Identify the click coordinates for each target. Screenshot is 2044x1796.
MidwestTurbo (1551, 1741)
...
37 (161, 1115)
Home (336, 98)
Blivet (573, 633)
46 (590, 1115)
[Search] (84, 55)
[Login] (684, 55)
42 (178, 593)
---
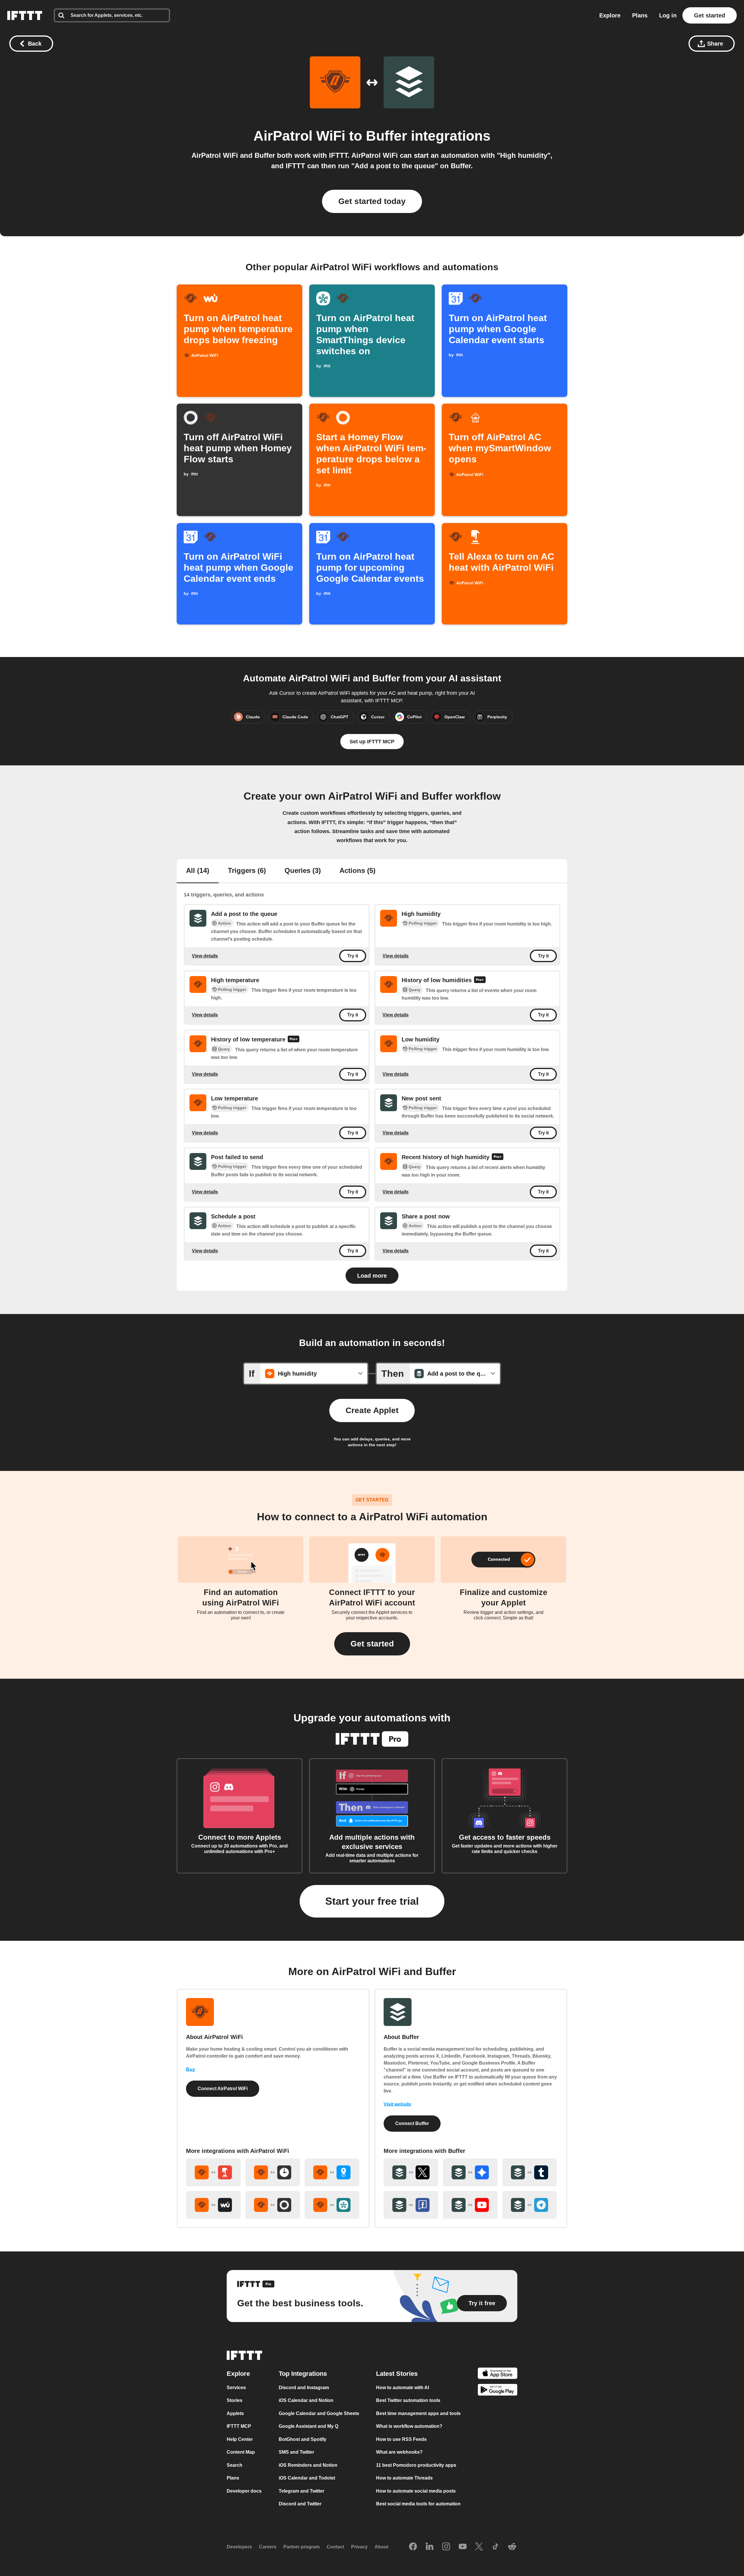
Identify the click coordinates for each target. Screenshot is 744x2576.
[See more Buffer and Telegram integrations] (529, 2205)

What to work on> Some of the data mentions "coordinates". Copy every line where it does.

The completed task>
Identify the click coordinates for each target. Screenshot is 2044x1796.
Identify the click coordinates for each target. Screenshot is 744x2576.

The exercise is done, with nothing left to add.